SET EXERCISE:
Copy out every one of the records below word for word, keeping each line as it is.

WORKING DATA:
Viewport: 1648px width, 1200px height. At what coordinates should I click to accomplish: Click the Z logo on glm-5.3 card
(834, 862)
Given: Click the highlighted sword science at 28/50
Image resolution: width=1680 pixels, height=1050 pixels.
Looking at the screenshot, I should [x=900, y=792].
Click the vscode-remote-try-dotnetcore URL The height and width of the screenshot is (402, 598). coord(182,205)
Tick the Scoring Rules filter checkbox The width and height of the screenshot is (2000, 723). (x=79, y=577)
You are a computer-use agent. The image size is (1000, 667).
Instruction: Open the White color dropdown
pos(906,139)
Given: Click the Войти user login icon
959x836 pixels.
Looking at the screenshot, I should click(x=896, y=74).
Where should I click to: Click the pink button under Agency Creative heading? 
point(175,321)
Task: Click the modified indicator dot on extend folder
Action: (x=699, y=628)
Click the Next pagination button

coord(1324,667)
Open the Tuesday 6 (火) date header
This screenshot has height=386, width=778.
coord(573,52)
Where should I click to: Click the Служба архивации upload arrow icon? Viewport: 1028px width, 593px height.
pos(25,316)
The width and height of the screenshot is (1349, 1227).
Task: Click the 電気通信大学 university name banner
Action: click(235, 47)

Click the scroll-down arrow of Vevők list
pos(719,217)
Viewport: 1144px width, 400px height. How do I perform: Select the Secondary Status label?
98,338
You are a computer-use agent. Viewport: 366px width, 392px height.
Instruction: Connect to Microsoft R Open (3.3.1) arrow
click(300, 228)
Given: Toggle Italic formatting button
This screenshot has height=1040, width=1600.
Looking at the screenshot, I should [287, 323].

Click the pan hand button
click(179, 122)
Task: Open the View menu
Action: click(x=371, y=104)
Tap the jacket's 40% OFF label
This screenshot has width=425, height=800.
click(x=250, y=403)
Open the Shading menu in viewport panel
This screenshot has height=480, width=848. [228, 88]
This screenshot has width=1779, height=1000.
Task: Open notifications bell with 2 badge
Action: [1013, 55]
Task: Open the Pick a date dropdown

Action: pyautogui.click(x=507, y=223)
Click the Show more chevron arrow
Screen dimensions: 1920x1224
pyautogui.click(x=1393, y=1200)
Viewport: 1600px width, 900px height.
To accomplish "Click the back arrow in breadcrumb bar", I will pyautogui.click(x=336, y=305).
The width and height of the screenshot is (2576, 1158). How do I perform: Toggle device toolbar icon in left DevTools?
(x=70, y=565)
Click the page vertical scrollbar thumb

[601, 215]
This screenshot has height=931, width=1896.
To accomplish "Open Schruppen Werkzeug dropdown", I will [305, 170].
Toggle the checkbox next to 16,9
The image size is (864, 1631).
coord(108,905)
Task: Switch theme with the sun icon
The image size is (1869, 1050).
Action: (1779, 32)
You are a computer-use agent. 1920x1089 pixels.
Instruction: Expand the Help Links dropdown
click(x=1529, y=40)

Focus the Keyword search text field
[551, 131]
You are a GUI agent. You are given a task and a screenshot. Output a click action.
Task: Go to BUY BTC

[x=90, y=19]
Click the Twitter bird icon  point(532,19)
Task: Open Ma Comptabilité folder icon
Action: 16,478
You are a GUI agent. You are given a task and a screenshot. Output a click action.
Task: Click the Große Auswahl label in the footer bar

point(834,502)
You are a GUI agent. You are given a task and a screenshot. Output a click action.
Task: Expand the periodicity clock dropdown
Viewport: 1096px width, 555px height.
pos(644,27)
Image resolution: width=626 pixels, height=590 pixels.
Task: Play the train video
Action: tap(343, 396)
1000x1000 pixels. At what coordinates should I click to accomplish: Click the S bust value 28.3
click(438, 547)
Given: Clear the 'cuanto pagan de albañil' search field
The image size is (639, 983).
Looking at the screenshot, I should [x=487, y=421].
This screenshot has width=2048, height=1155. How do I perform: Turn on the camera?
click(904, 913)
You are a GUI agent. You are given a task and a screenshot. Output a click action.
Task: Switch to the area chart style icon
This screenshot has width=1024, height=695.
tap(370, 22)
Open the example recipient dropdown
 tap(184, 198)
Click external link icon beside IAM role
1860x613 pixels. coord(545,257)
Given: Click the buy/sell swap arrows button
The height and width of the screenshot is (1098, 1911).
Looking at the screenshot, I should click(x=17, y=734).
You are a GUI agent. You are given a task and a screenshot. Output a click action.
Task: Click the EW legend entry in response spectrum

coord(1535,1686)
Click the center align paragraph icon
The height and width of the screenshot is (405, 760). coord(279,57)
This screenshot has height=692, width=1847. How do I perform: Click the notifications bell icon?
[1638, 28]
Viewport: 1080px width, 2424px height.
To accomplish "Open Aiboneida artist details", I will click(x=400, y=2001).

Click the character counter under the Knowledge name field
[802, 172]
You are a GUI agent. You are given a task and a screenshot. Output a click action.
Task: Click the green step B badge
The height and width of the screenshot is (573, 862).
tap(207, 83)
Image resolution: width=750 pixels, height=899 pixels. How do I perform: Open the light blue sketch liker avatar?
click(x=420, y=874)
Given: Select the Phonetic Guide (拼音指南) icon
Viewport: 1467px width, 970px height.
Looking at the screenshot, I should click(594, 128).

WRITTEN RESPONSE:
Viewport: 1648px width, 1200px height. At what coordinates should I click to accomplish: Click the Z logo on glm-5.3 card
(834, 862)
Given: Click the highlighted sword science at 28/50
Image resolution: width=1680 pixels, height=1050 pixels.
Looking at the screenshot, I should [x=900, y=792].
Click the vscode-remote-try-dotnetcore URL The height and width of the screenshot is (402, 598). coord(182,205)
Tick the Scoring Rules filter checkbox The width and height of the screenshot is (2000, 723). (x=79, y=577)
You are a computer-use agent. The image size is (1000, 667).
Instruction: Open the White color dropdown
pos(906,139)
Given: Click the Войти user login icon
959x836 pixels.
Looking at the screenshot, I should click(x=896, y=74).
Where should I click to: Click the pink button under Agency Creative heading? 
point(175,321)
Task: Click the modified indicator dot on extend folder
Action: (x=699, y=628)
Click the Next pagination button

coord(1324,667)
Open the Tuesday 6 (火) date header
This screenshot has height=386, width=778.
coord(573,52)
Where should I click to: Click the Служба архивации upload arrow icon? Viewport: 1028px width, 593px height.
pos(25,316)
The width and height of the screenshot is (1349, 1227).
Task: Click the 電気通信大学 university name banner
Action: click(235, 47)

Click the scroll-down arrow of Vevők list
pos(719,217)
Viewport: 1144px width, 400px height. How do I perform: Select the Secondary Status label?
98,338
You are a computer-use agent. Viewport: 366px width, 392px height.
Instruction: Connect to Microsoft R Open (3.3.1) arrow
click(300, 228)
Given: Toggle Italic formatting button
This screenshot has height=1040, width=1600.
Looking at the screenshot, I should [287, 323].

Click the pan hand button
click(179, 122)
Task: Open the View menu
Action: click(x=371, y=104)
Tap the jacket's 40% OFF label
This screenshot has width=425, height=800.
click(x=250, y=403)
Open the Shading menu in viewport panel
This screenshot has height=480, width=848. [228, 88]
This screenshot has width=1779, height=1000.
Task: Open notifications bell with 2 badge
Action: [1013, 55]
Task: Open the Pick a date dropdown

Action: pyautogui.click(x=507, y=223)
Click the Show more chevron arrow
Screen dimensions: 1920x1224
pyautogui.click(x=1393, y=1200)
Viewport: 1600px width, 900px height.
To accomplish "Click the back arrow in breadcrumb bar", I will pyautogui.click(x=336, y=305).
The width and height of the screenshot is (2576, 1158). How do I perform: Toggle device toolbar icon in left DevTools?
(x=70, y=565)
Click the page vertical scrollbar thumb

[601, 215]
This screenshot has height=931, width=1896.
To accomplish "Open Schruppen Werkzeug dropdown", I will [305, 170].
Toggle the checkbox next to 16,9
The image size is (864, 1631).
coord(108,905)
Task: Switch theme with the sun icon
The image size is (1869, 1050).
Action: (1779, 32)
You are a computer-use agent. 1920x1089 pixels.
Instruction: Expand the Help Links dropdown
click(x=1529, y=40)

Focus the Keyword search text field
[551, 131]
You are a GUI agent. You are given a task and a screenshot. Output a click action.
Task: Go to BUY BTC

[x=90, y=19]
Click the Twitter bird icon  point(532,19)
Task: Open Ma Comptabilité folder icon
Action: 16,478
You are a GUI agent. You are given a task and a screenshot. Output a click action.
Task: Click the Große Auswahl label in the footer bar

point(834,502)
You are a GUI agent. You are given a task and a screenshot. Output a click action.
Task: Expand the periodicity clock dropdown
Viewport: 1096px width, 555px height.
pos(644,27)
Image resolution: width=626 pixels, height=590 pixels.
Task: Play the train video
Action: tap(343, 396)
1000x1000 pixels. At what coordinates should I click to accomplish: Click the S bust value 28.3
click(438, 547)
Given: Clear the 'cuanto pagan de albañil' search field
The image size is (639, 983).
Looking at the screenshot, I should [x=487, y=421].
This screenshot has width=2048, height=1155. How do I perform: Turn on the camera?
click(904, 913)
You are a GUI agent. You are given a task and a screenshot. Output a click action.
Task: Switch to the area chart style icon
This screenshot has width=1024, height=695.
tap(370, 22)
Open the example recipient dropdown
 tap(184, 198)
Click external link icon beside IAM role
1860x613 pixels. coord(545,257)
Given: Click the buy/sell swap arrows button
The height and width of the screenshot is (1098, 1911).
Looking at the screenshot, I should click(x=17, y=734).
You are a GUI agent. You are given a task and a screenshot. Output a click action.
Task: Click the EW legend entry in response spectrum

coord(1535,1686)
Click the center align paragraph icon
The height and width of the screenshot is (405, 760). coord(279,57)
This screenshot has height=692, width=1847. How do I perform: Click the notifications bell icon?
[1638, 28]
Viewport: 1080px width, 2424px height.
To accomplish "Open Aiboneida artist details", I will click(x=400, y=2001).

Click the character counter under the Knowledge name field
[802, 172]
You are a GUI agent. You are given a task and a screenshot. Output a click action.
Task: Click the green step B badge
The height and width of the screenshot is (573, 862).
tap(207, 83)
Image resolution: width=750 pixels, height=899 pixels. How do I perform: Open the light blue sketch liker avatar?
click(x=420, y=874)
Given: Select the Phonetic Guide (拼音指南) icon
Viewport: 1467px width, 970px height.
Looking at the screenshot, I should click(594, 128).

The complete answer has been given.